In keeping with NASA’s open science policies, Prithvi-weather-climate will be openly available. The model and the code will be released later in 2024 through Hugging Face, a public repository for open-source ML models.
Using AI to sift through data to find solutions requires not only massive amounts of data, but also large amounts of time. As noted by IBM Research, the next stage in AI model development is to create models pre-trained on a broad set of unlabeled data that can be used as the foundation for different tasks that require minimal fine-tuning. These are called foundation models, or FMs.
FMs are the basis for enabling AI and ML systems to ingest large amounts of data and generate results based on associations among the data. They serve as a baseline from which scientists can develop a diverse set of applications that can result in powerful and efficient solutions. Once an FM is created, it can be trained on a small amount of data to perform a specific task.
But creating and pre-training FMs still requires lots of data. When it comes to addressing the need for massive amounts openly available Earth science data, NASA’s Earth Science Data Systems (ESDS) Program is a logical source. The more than 100 petabytes (PB) of data the program distributes openly and without restriction is the secret sauce that helps make open-source Earth science-based FM development possible. This combination of open NASA Earth science data and IBM Research’s state-of-the-art computational power led to the groundbreaking work using NASA Harmonized Landsat and Sentinel-2 (HLS) data to create the Prithvi Geospatial FM, the first open-source geospatial FM, in 2023. Prithvi-weather-climate builds on this achievement.
“Foundation models offer amazing prospects for expanding the use of NASA’s vast archive of Earth observations,” says NASA Earth Data Officer Katie Baynes. “The Prithvi-weather-climate model holds promise to advance our understanding of atmospheric dynamics and developing new applications. We’re excited to see how the community can leverage this work to enhance resilience to climate and weather-related hazards.”
Work on Prithvi-weather-climate began in September 2023 with a workshop at NASA’s Marshall Space Flight Center in Huntsville, AL. Marshall is the home of NASA’s Interagency Implementation and Advanced Concepts Team (IMPACT), a NASA ESDS element charged with expanding the use of NASA Earth observation data through innovation, partnerships, and technology—including the application of AI to these data.
“This model is part of our overall strategy to openly and collaboratively develop a family of AI foundation models to support NASA’s science mission goals,” says IMPACT Manager Dr.

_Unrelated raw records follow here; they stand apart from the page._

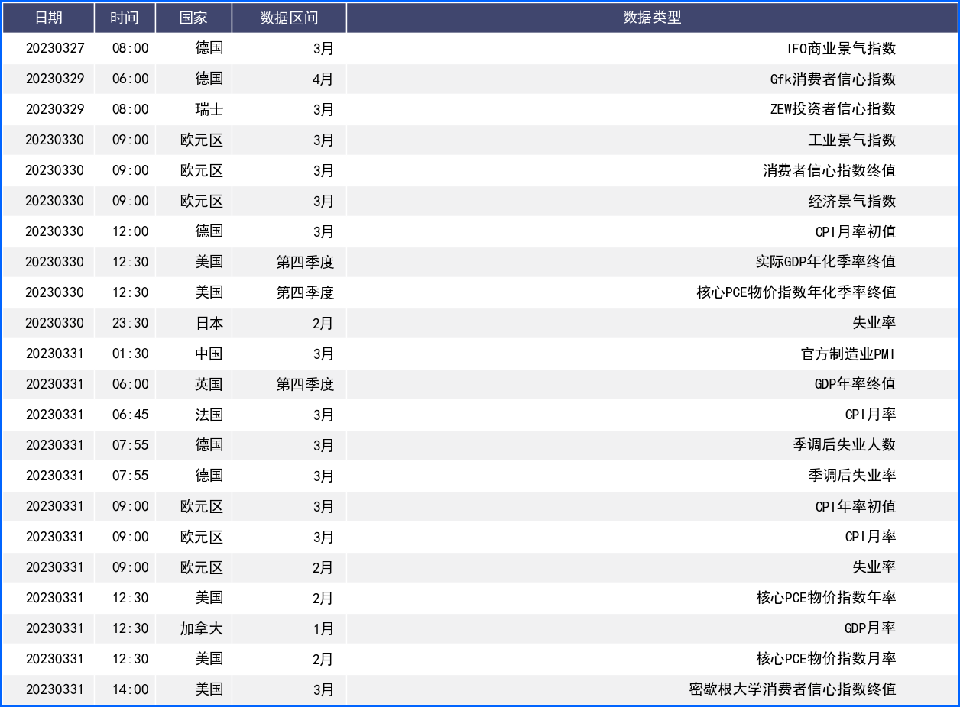
Task: Select the 官方制造业PMI cell
Action: pyautogui.click(x=848, y=353)
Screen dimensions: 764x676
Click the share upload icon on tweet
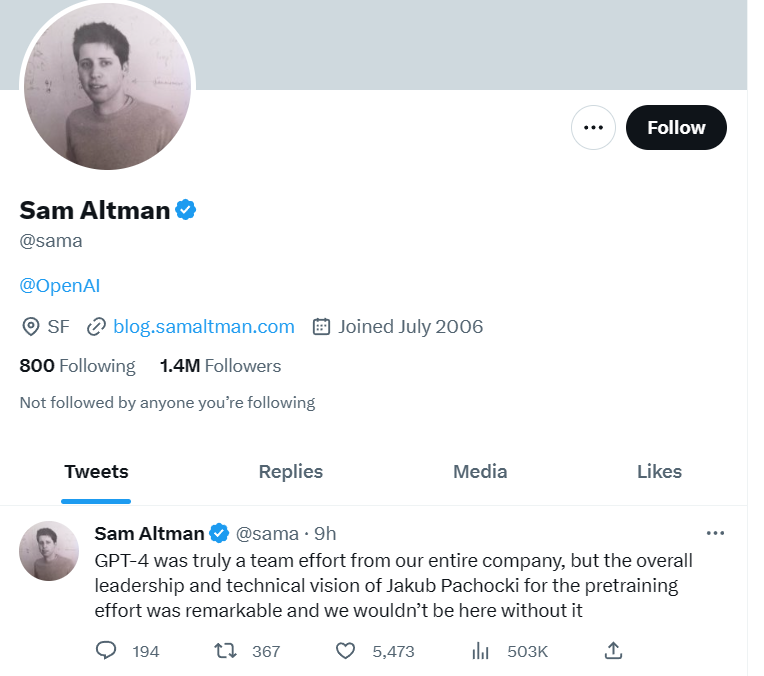(614, 651)
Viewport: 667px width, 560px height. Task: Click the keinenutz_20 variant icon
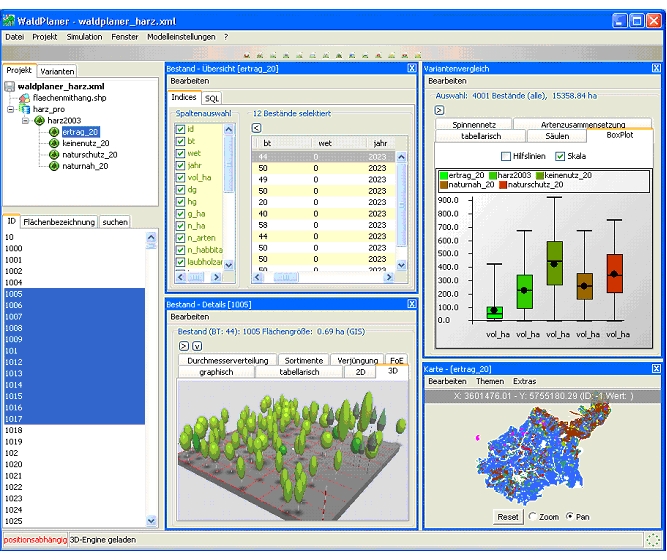coord(54,143)
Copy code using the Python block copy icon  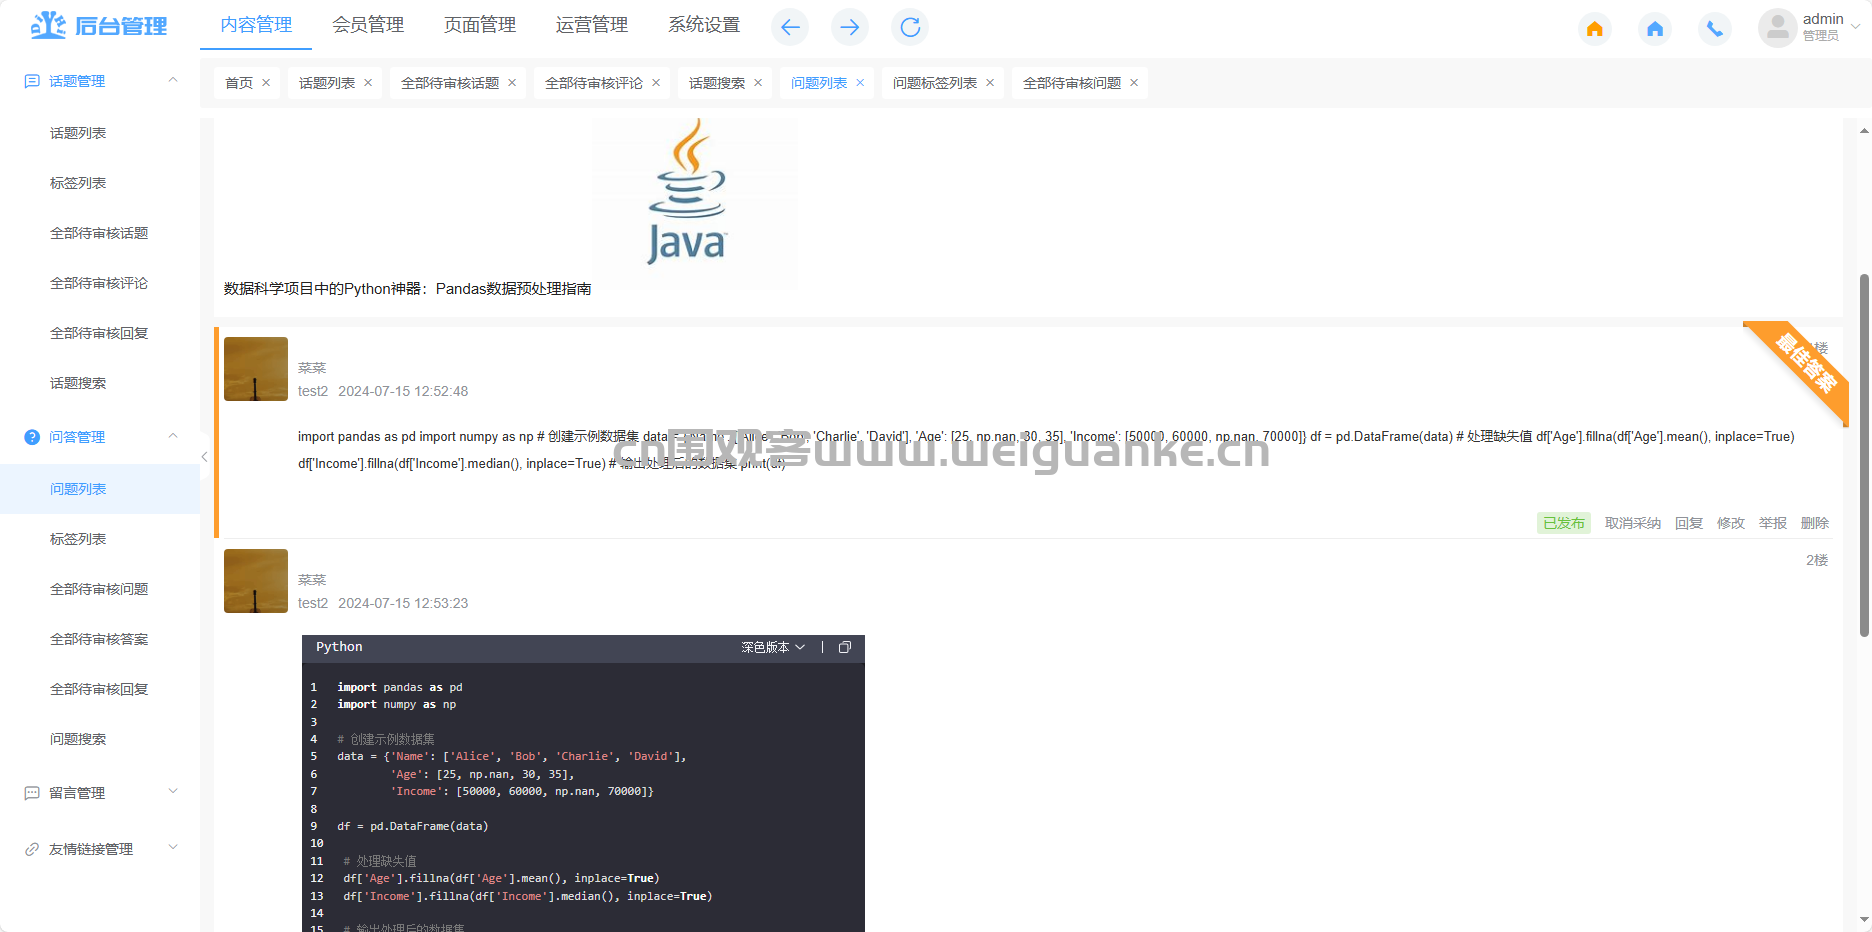click(845, 647)
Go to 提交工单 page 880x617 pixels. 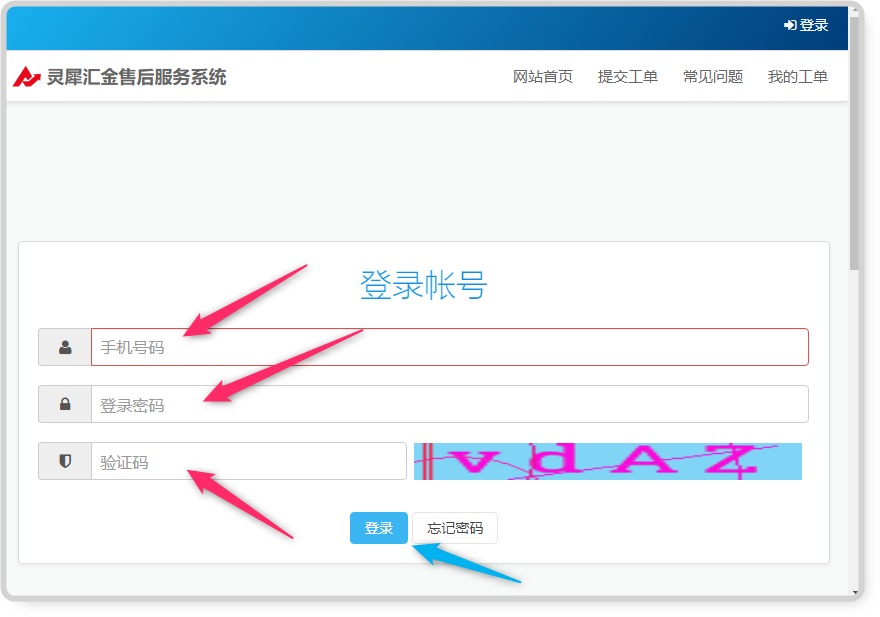coord(627,77)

Rahul Ramachandran. “These models will augment our capabilities to draw insights from our vast archives of Earth observations.”
Joining the IMPACT and IBM Research teams in developing Prithvi-weather-climate were participants from NASA Headquarters, NASA’s Global Modeling and Assimilation Office (GMAO), NASA’s Center for Climate Simulation (NCCS), the NASA Advanced Supercomputing (NAS) Facility, Oak Ridge National Laboratory (ORNL), and NVIDIA Corporation. Several universities engaged in various aspects of AI or large-scale computing and weather/climate science participated as well, including the University of Alabama in Huntsville, Colorado State University, and Stanford University.
The focus of the Marshall workshop was to plan the next six to eight months of work necessary to develop and pre-train the model. It was decided that the FM would contain parameters such as wind speed and direction, air temperature, specific humidity, cloud mass variables, and longwave and shortwave radiation variables. To be valuable to the broader science community, the team agreed that the focus should not be on forecasting; rather, the FM should enable many different types of downstream science applications.
The foundation of Prithvi-weather-climate is 40 years of MERRA-2 data. MERRA-2 is the first long-term global reanalysis to assimilate space-based observations of aerosols and represent their interactions with other physical processes in the climate system. These data are available through NASA’s Earthdata Search. MERRA-2 was created by NASA’s GMAO to replace and enhance the original MERRA and to sustain GMAO’s commitment to having an ongoing near real-time climate analysis.
“With the Prithvi-weather-climate FM, NASA and IBM have led the creation of a unique AI representation of all knowledge available in 40 years’ worth of MERRA-2 data,” says Dr. Juan Bernabé-Moreno, director of IBM Research Europe and IBM’s accelerated discovery lead for climate and sustainability. “The IBM-NASA collaboration highlights how open-source technologies are essential to advancing crucial research into areas such as climate change. By merging IBM’s foundation model technology with NASA’s deep expertise and specialized climate datasets, we’ve developed flexible, reusable AI systems for broader use.”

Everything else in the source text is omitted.